# PASSAGE
━━━━━━━━

For each analyzed e-commerce dataset we compute the burstiness parameter, b _m, for m = 2, 4, 8, 16, 32, 64, 128, and 256 s. We also determine the mean value of the burstiness parameter, b _mean, to compare the burstiness across the multiple datasets.

3 Results

3.1 Empirical Data Description

We analyzed access log data of e-commerce websites obtained from seven online retailers (the identities of the websites are not revealed for confidentiality restrictions). The analyzed websites vary in the type and size of the store offer, the website structure and the traffic level in terms of the number of HTTP requests received in a 24-hour period. The highest traffic was registered for the online bookstore site (SiteB), offering books, films, and multimedia (89,486 requests in total) and for the website offering products and services for elderly people (SiteE, 70,352 requests). Two datasets were for the automotive branch e-stores: SiteA1 (10,472 requests) and SiteA2 (20,378 requests). Two other datasets, differing significantly in the numbers of samples, were for websites offering tourist equipment and clothes: SiteT1 (2,616 requests) and SiteT2 (37,819). The last dataset, SiteH, was for the site offering devices and systems for house equipment and contained only 7,666 samples (the corresponding website was not well positioned at that time).

General information on the analyzed Web stores’ data is summarized in Table 1. Note that although dates of data collection differ between the individual websites, time samples in each dataset cover the total time interval of 24 h.

Table 1. Basic information on the analyzed e-commerce datasets.

Full size table

3.2 Burstiness

Figures 1, 2, 3, 4 and 5 illustrate request arrival rates at different time scales (per subintervals of m = 4, 8, 16, 32, and 64 s) for the most numerous dataset, SiteB. Depending on the subinterval duration, data shown in the figures covers various observation windows. For example, Fig. 1 illustrates request arrival rates for 1200 4-second subintervals so the plotted data corresponds to an 80-minute time span. The higher the value of m is, the longer observation window is reflected in a figure.

━━━━━━━━

# SUPPLIED MATERIAL

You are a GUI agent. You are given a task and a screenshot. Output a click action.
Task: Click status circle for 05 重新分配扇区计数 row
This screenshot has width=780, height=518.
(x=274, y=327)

━━━━━━━━

# WHAT NEEDS TO BE DONE
Reproduce, word for word, the passage above on request burstiness in e-commerce access logs.

# CORRECT ANSWER
For each analyzed e-commerce dataset we compute the burstiness parameter, b _m, for m = 2, 4, 8, 16, 32, 64, 128, and 256 s. We also determine the mean value of the burstiness parameter, b _mean, to compare the burstiness across the multiple datasets.

3 Results

3.1 Empirical Data Description

We analyzed access log data of e-commerce websites obtained from seven online retailers (the identities of the websites are not revealed for confidentiality restrictions). The analyzed websites vary in the type and size of the store offer, the website structure and the traffic level in terms of the number of HTTP requests received in a 24-hour period. The highest traffic was registered for the online bookstore site (SiteB), offering books, films, and multimedia (89,486 requests in total) and for the website offering products and services for elderly people (SiteE, 70,352 requests). Two datasets were for the automotive branch e-stores: SiteA1 (10,472 requests) and SiteA2 (20,378 requests). Two other datasets, differing significantly in the numbers of samples, were for websites offering tourist equipment and clothes: SiteT1 (2,616 requests) and SiteT2 (37,819). The last dataset, SiteH, was for the site offering devices and systems for house equipment and contained only 7,666 samples (the corresponding website was not well positioned at that time).

General information on the analyzed Web stores’ data is summarized in Table 1. Note that although dates of data collection differ between the individual websites, time samples in each dataset cover the total time interval of 24 h.

Table 1. Basic information on the analyzed e-commerce datasets.

Full size table

3.2 Burstiness

Figures 1, 2, 3, 4 and 5 illustrate request arrival rates at different time scales (per subintervals of m = 4, 8, 16, 32, and 64 s) for the most numerous dataset, SiteB. Depending on the subinterval duration, data shown in the figures covers various observation windows. For example, Fig. 1 illustrates request arrival rates for 1200 4-second subintervals so the plotted data corresponds to an 80-minute time span. The higher the value of m is, the longer observation window is reflected in a figure.